Western European Studies Librarianship: Looking Forward After 20 Years
Notes from the discussion period, compiled by Gordon Anderson, 1999 WESS Program Committee.

In the discussion that followed, the speakers were asked to comment on the technological changes and impact of data files versus print archives, and
about the impact of global communications on human nature.  Prof. O'Donnell noted that the globalization of the communications infrastructure may lead
to fewer grand global assumptions about humans. There will be no more Toynbees for a while.  Cf. Frances Cairncross's The death of distance: how
the communications revolution will change our lives. (Boston: Harvard Business School Press, 1997)

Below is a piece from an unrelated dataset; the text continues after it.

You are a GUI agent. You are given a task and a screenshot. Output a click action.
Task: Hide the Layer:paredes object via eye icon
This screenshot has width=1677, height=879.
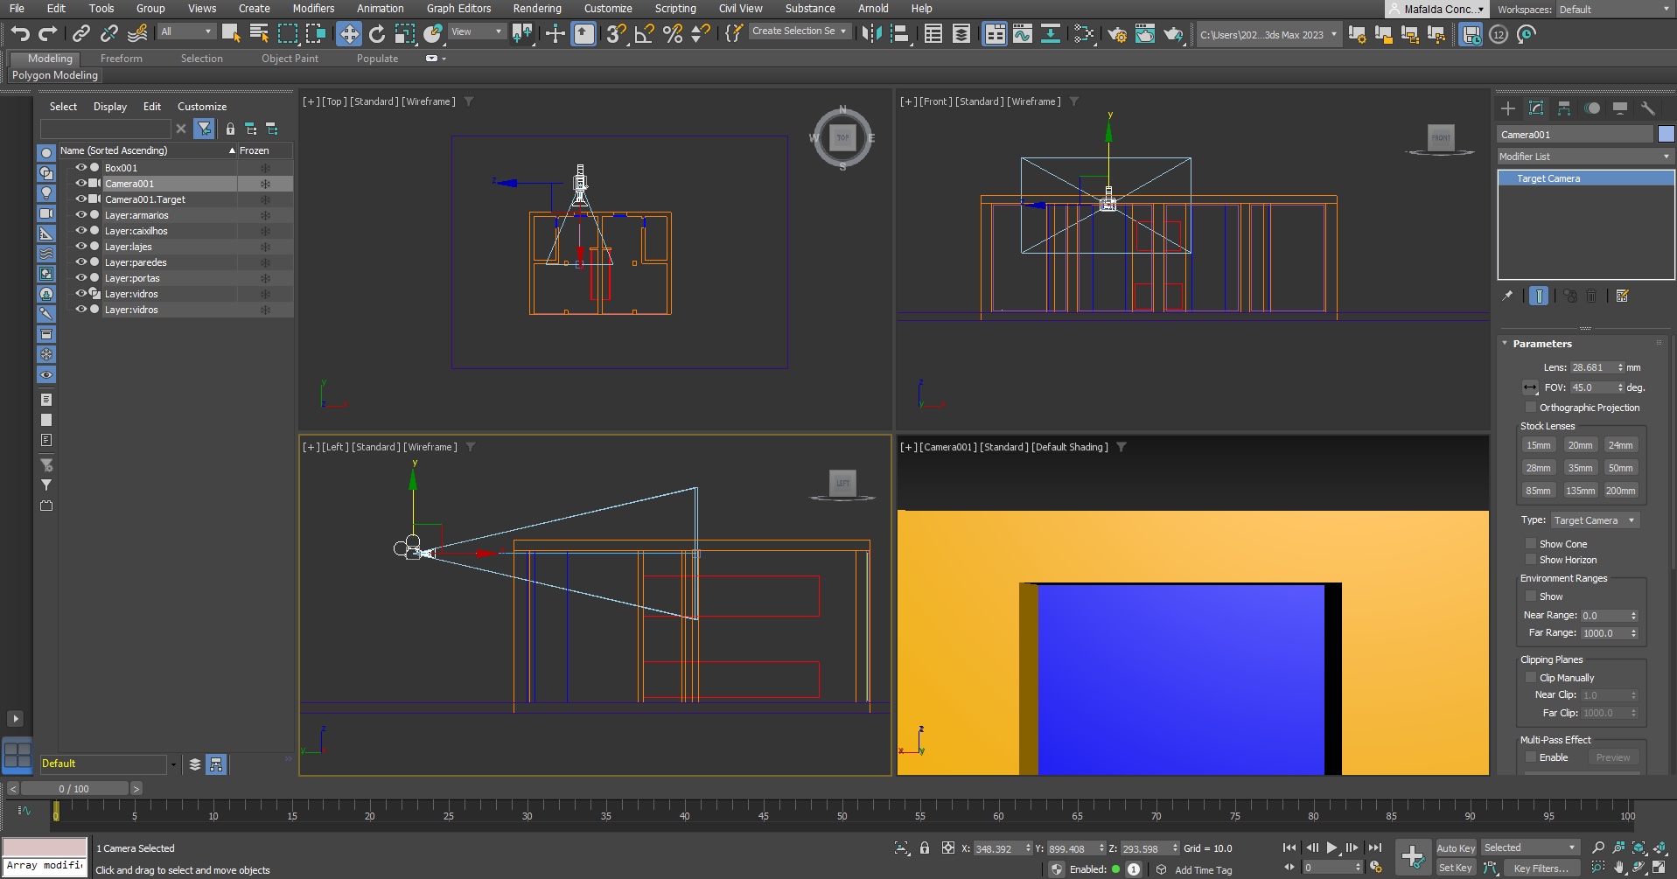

One audience member noted a sense of a lack of information in the  midst of a world of abundance, of gaps in our knowledge of regions or subjects.
Prof. O'Donnell used Belgium as a metaphor for this information/resource gap.  If libraries in North America are not collecting materials on
Belgium, do we then build a specific collection on this continent, or do we rely on the new technology of virtual access, linking bibliographic records
to holdings in a number of libraries?  While technological developments would favor the latter approach, the recent destruction of libraries and
records in Bosnia and Kosovo points out how U.S. collections of these materials have been especially valuable in reconstructing those lost in the
former Yugoslavia.

An exchange of views about this theme followed:

Librarians need to do more than find out what scholars don't want and then not collect it.  Internet technology offers us the chance to find materials well outside the home library.  Alta Vista does a good job of organizing the world of information.  We need to rely more on search algorithms than on concrete catalogs.  On the other hand, a world of bibliographic information does little good if someone doesn't collect the item(s) in question.  You can't find what no one has saved.
In an interesting conjunction, the Internet site www.about.com  promotes the idea of having humans actually doing the searching, finding, gathering, and delivery.  (O'Donnell provided a cautionary tale from www.infoseek.com, showing a web index gathering sites for medieval history that has inadvertently included a parody article from a joke Festschrift O'Donnell and a colleague produced for a beloved teacher 25 years ago and then put up on the web in 1995.)  In another vein, metadata records for web sites (an OCLC project) are in effect, selection decisions, because they leave out some web sites while indexing others.

In the electronic world, the persistence of identity will fade.  We already belong to a number of communities, interest groups, clubs. Inevitability
will always conflict with pragmatic advantage; linear identity will give way to a multiplicity of personality.  For instance, if a person moves from
being a Communist to becoming a Republican, is there a common link between those two mindsets?

In the sixteenth century, a learned man knew six books really well.  Today that person would be considered an idiot.